[Exercise aim]:
Once the line with "Projects (895, 889)" is found in the data, output it and each following line exactly, up to and including the line with "settings (828, 2559)", and nothing before or after.

[Available records]:
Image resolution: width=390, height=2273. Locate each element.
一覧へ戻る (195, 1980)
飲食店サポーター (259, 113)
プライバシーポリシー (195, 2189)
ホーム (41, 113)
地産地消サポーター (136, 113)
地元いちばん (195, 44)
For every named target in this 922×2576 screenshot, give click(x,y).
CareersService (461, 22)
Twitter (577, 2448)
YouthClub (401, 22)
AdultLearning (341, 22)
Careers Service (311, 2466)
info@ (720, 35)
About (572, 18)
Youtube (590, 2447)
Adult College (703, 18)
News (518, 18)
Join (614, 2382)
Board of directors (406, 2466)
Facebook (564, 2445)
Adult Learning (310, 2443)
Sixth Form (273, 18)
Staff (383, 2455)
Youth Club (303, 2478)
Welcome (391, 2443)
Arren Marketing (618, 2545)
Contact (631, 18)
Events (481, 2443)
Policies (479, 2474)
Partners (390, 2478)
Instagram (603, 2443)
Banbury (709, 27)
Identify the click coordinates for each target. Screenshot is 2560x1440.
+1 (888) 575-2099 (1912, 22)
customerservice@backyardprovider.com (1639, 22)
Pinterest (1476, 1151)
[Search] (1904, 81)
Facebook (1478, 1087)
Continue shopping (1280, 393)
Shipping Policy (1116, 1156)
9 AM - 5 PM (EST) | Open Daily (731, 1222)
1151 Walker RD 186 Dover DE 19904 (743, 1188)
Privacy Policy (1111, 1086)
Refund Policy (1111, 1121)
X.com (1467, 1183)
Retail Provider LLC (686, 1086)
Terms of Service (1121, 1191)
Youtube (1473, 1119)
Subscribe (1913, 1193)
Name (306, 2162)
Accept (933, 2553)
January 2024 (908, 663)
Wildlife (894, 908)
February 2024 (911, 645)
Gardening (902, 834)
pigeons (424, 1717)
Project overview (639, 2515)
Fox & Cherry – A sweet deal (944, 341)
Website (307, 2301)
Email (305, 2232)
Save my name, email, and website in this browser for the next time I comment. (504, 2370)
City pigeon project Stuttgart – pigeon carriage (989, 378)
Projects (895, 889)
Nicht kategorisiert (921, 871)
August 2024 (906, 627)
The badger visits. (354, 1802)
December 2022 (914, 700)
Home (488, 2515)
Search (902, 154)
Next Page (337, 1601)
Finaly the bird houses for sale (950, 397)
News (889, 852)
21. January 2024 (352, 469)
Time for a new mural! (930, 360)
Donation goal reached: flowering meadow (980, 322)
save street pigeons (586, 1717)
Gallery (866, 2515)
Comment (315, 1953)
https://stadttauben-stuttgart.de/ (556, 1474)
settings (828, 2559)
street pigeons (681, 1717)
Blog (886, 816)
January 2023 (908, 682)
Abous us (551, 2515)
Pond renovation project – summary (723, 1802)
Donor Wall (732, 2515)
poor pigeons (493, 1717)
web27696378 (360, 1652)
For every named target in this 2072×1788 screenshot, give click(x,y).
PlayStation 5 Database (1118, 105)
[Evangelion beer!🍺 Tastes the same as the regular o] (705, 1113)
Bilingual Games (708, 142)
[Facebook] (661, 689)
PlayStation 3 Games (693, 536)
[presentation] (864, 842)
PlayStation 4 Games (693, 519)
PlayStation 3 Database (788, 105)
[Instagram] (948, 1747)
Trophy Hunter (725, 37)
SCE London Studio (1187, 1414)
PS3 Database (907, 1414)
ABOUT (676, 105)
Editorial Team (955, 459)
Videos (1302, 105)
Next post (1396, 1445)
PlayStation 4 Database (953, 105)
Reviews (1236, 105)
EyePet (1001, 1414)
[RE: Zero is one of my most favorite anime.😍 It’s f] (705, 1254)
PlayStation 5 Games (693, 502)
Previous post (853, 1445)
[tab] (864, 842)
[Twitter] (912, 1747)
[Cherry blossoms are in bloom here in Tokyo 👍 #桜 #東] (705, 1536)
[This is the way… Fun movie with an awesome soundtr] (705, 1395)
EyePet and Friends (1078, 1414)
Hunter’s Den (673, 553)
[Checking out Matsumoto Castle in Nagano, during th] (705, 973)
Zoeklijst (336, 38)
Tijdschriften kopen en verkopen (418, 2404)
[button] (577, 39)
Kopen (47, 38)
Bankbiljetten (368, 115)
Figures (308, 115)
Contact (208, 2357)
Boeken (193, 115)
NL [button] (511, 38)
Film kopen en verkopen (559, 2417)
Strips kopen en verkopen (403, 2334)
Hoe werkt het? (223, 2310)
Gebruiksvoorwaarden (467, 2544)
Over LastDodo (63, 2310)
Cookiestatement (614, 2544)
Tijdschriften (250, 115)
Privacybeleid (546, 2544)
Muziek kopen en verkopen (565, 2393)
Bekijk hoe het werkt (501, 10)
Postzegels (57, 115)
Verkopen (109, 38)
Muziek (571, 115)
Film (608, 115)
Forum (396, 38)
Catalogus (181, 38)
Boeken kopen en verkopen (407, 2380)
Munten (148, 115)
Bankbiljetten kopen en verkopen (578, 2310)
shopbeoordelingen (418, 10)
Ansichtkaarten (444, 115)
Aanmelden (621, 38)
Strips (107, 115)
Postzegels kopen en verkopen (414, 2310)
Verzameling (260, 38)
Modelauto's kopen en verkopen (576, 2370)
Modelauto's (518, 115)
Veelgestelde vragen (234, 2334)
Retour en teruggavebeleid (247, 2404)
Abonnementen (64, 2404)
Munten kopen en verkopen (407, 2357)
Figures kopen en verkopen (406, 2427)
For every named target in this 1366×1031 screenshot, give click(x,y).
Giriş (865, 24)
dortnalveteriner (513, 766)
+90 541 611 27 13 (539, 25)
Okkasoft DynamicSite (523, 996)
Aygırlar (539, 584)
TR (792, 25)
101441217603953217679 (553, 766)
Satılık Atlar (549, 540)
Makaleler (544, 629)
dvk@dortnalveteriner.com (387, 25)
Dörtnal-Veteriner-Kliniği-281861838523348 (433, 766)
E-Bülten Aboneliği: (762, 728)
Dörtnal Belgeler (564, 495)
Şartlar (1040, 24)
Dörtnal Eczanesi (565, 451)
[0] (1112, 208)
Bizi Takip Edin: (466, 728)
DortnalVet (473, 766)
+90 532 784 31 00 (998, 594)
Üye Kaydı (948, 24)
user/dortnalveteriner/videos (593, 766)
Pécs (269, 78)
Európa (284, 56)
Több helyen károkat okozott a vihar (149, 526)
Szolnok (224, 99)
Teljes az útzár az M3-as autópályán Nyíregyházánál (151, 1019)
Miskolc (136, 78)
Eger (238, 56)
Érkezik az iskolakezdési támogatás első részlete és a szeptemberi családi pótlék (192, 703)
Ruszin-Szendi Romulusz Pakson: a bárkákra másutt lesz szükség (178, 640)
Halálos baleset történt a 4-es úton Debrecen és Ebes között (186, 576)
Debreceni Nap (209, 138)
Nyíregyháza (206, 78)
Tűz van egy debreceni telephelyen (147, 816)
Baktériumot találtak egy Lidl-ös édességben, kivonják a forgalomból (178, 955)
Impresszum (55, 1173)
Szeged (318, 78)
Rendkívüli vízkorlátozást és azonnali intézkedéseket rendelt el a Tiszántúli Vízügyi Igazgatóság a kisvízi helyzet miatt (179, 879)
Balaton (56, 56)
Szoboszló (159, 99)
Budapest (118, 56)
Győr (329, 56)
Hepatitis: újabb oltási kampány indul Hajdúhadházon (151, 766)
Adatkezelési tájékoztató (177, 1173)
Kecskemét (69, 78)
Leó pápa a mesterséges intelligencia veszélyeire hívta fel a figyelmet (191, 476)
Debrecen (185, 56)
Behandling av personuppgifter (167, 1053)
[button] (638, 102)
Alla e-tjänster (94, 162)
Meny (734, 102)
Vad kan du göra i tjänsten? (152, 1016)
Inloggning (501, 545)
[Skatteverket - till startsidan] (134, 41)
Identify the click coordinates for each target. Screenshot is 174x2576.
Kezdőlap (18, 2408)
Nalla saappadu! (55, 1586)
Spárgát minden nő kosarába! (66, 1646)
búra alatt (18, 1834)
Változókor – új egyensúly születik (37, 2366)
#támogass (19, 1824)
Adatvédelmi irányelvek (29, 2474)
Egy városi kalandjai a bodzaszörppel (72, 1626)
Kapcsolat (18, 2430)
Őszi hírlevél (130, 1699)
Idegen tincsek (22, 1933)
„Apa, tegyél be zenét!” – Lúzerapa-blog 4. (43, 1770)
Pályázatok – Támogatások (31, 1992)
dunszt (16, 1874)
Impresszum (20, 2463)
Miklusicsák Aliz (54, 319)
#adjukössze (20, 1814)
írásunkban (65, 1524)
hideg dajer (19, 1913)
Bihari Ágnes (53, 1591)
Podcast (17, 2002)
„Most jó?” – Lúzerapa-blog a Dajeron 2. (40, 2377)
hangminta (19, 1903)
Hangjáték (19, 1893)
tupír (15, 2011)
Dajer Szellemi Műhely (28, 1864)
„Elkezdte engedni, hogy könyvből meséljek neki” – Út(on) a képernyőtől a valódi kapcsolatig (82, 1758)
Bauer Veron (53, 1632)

[Response for this exercise]:
Projects (895, 889)
Nicht kategorisiert (921, 871)
August 2024 (906, 627)
The badger visits. (354, 1802)
December 2022 (914, 700)
Home (488, 2515)
Search (902, 154)
Next Page (337, 1601)
Finaly the bird houses for sale (950, 397)
News (889, 852)
21. January 2024 (352, 469)
Time for a new mural! (930, 360)
Donation goal reached: flowering meadow (980, 322)
save street pigeons (586, 1717)
Gallery (866, 2515)
Comment (315, 1953)
https://stadttauben-stuttgart.de/ (556, 1474)
settings (828, 2559)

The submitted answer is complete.